Depuis le temps qu’il a cette compétition dans les cartons, Stéphane Jouve ne compte pas l’abandonner. La saison passée, la Société d’escrime spinalienne a accueilli un tournoi réservé aux escrimeurs de la catégorie des moins de 13 ans. « On va le refaire en juin 2024. » En 2023, la participation était réservée aux athlètes de l’interrégion, comme le préconisait la Fédération française d’escrime, mais le maître d’armes spinalien voit plus loin. « Je discute avec la Fédération pour faire changer les règlements. J’ai réussi à convaincre des collègues de clubs parisiens de venir pour faire une vraie épreuve nationale.
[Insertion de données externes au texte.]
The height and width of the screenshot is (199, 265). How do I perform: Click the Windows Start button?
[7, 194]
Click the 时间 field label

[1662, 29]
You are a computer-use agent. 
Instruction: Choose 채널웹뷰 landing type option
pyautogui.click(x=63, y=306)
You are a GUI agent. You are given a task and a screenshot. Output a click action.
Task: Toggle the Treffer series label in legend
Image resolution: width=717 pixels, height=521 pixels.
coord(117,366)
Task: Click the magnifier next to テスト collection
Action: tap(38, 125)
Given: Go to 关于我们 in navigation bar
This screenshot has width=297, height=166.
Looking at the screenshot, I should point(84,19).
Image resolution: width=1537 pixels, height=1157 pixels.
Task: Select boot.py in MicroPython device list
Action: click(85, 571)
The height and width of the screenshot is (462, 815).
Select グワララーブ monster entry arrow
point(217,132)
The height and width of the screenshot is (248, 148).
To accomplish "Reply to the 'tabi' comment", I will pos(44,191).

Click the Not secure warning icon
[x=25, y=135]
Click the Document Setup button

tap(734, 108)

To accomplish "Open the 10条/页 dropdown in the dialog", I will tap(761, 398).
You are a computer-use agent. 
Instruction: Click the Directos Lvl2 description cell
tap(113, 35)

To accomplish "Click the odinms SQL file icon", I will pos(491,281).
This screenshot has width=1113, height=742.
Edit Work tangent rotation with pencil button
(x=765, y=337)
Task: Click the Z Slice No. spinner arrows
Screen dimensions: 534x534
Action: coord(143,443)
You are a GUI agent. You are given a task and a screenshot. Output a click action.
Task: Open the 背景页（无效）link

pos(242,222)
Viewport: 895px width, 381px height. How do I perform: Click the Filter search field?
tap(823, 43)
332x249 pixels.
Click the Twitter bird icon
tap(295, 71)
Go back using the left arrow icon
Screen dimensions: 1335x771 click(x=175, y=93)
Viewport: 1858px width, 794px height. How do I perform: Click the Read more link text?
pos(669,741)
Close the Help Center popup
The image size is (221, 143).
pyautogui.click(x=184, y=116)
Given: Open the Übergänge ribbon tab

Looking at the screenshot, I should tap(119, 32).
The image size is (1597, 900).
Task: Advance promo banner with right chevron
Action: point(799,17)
On veut attirer au moins  200 tireurs extérieurs au Grand Est. » Par-delà cette épreuve qui lui tient à cœur, pour les années suivantes, Stéphane Jouve ne cache pas qu’il aimerait se repositionner sur un championnat de France après les multiples réussites des saisons précédentes. « Ce qui nous intéresse, ce sont les seniors, assume-t-il. C’est ce qui attire les spectateurs et les partenaires. »

©Société d’Escrime Spinalienne-Cinquièmes du classement général aux deux-tiers de la compétition, 
sur un ensemble de 16 équipes, les Spinaliennes peuvent croire en leurs chances de disputer les quarts de finale des championnats de France N1 par équipes

Ces dernières années, les mentalités ont-elles évolué ? 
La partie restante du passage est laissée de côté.